There is an urgent need to conduct qualitative studies and collect uptake data in real-time to better understand the reasons for apparently lower uptake of vaccines among some groups even when they are available, and how uptake can be improved through tailored and targeted campaigns. Research should also be conducted to understand the range of measures in place in migrant and refugee camps and evaluate their effects on the residents.

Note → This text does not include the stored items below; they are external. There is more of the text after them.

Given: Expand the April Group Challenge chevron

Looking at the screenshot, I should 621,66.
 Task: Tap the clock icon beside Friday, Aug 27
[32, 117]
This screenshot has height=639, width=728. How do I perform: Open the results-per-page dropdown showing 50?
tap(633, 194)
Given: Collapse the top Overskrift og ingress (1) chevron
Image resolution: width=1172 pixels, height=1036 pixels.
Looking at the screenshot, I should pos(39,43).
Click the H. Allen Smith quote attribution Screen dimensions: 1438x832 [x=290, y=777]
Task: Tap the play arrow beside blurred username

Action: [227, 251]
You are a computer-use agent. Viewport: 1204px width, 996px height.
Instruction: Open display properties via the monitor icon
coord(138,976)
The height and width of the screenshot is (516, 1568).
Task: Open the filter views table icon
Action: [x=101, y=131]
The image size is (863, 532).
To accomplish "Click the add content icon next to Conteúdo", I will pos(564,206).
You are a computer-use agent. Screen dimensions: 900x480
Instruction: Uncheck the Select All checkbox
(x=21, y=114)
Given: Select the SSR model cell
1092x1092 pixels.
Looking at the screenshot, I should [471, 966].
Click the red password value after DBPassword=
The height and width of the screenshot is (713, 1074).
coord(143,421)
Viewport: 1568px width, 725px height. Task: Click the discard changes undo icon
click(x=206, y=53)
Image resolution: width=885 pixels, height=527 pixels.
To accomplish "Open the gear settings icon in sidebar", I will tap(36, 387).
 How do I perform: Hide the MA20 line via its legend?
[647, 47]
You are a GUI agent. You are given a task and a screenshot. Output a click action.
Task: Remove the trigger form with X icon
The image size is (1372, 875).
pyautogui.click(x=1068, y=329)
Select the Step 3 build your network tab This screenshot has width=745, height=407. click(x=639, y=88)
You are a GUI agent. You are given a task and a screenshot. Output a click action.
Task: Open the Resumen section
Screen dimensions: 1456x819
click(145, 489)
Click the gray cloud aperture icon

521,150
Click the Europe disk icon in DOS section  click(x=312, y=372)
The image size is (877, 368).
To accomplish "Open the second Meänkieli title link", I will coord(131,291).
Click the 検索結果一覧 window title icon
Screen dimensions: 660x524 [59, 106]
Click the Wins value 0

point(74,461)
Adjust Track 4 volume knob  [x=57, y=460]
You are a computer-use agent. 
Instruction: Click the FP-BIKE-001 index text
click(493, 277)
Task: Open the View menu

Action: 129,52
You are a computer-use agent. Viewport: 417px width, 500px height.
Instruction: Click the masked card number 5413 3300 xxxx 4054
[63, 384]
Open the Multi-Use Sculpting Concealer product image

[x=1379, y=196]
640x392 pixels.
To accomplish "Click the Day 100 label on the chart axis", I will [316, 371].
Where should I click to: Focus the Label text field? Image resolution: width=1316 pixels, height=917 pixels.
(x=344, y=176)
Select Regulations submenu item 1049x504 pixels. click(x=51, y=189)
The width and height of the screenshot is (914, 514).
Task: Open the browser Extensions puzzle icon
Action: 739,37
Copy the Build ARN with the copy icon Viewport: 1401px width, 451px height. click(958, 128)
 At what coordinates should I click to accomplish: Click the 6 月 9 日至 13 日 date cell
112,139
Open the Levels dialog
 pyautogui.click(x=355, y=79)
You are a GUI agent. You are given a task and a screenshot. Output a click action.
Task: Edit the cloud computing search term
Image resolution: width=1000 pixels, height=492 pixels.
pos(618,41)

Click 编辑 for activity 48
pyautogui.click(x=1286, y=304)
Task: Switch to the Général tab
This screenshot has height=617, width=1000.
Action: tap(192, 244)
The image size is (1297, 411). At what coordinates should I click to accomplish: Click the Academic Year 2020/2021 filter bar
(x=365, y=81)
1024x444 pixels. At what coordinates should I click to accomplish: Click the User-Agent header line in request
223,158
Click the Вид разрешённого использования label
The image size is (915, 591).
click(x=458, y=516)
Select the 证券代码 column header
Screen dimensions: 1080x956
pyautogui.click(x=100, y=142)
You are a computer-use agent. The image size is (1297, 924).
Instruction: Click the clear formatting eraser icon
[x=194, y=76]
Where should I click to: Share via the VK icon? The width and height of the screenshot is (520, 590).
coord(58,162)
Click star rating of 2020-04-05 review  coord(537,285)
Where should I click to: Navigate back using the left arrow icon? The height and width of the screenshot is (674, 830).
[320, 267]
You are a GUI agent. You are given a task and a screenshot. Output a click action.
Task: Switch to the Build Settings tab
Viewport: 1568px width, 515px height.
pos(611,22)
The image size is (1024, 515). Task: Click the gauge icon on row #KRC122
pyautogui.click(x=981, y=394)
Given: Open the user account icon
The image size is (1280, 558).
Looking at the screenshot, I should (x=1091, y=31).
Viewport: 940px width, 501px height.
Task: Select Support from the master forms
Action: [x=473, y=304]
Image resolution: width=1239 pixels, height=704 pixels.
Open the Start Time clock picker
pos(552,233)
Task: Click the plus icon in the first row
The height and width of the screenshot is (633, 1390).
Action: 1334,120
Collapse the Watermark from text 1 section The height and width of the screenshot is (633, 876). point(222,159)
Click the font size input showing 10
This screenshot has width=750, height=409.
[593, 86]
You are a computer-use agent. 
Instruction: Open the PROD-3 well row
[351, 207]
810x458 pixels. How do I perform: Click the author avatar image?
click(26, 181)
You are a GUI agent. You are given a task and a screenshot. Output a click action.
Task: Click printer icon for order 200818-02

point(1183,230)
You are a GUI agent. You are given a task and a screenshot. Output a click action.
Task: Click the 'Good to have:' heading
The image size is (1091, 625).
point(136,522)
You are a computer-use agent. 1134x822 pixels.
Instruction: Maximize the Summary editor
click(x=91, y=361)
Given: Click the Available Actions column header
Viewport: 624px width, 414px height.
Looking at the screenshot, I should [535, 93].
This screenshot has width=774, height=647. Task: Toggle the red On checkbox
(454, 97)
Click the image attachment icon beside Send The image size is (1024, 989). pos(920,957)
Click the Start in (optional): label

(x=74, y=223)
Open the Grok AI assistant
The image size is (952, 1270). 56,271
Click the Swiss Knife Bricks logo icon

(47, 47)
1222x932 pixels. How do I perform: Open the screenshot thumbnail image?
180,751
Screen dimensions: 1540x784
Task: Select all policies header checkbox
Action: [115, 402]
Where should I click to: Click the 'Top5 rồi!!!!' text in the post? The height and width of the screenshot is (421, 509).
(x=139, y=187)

Given the unpredictable course of the pandemic, minimizing the continuing impact on migrant and ethnic minority populations must be a priority for all European countries. Tailored and targeted strategies to reducing transmission risk in crowded workplaces or living quarters where migrants predominate, such as meat-processing factories and farms, need to be implemented. Access to testing and social support, enabling people in financially precarious circumstances to self-isolate. Authorities need urgently to work with migrant and ethnic minority groups to produce appropriate communications enabling reduced exposure to COVID-19 and increased vaccine uptake. These are essential to tackle misinformation, conspiracy theories and anti-vaccination campaigns. Endorsement by respected leaders and role models from migrant and ethnic minority groups and enabling access to migrant populations via religious institutions or other trusted bodies can all help. The UNHCR and the International Organization for Migration are willing to assist governments in enabling asylum seekers and refugees to undergo testing and quarantine whilst adhering to international refugee protection standards. The European Centre for Disease Control and the European Commission should continue to document and disseminate good practice.
Conclusions
In Spring 2021, the coronavirus continued to spread rapidly in many European countries, fuelled by more transmissible variants and facilitated by slow vaccine rollouts. The WHO and EU have declared that ‘no-one is safe until everyone is safe’. All countries should aim to produce and use data on migrants and ethnic minorities as without such information, serious inequalities will remain undetected and unexplained. Given the large exclusion of migrants and ethnic minorities from national responses, countries must review and consider existing models offering temporary status to all migrants in order to attain full health protection. The most pressing priority is to ensure vaccine equity and maximize uptake in migrant, ethnic minorities and other excluded or hard-to-reach communities as an essential part of their inclusion in National Response Plans. Such measures should not be seen as a quick fix but rather a model for ongoing engagement and integration within a framework of universal health coverage.
Conflicts of interest: None declared.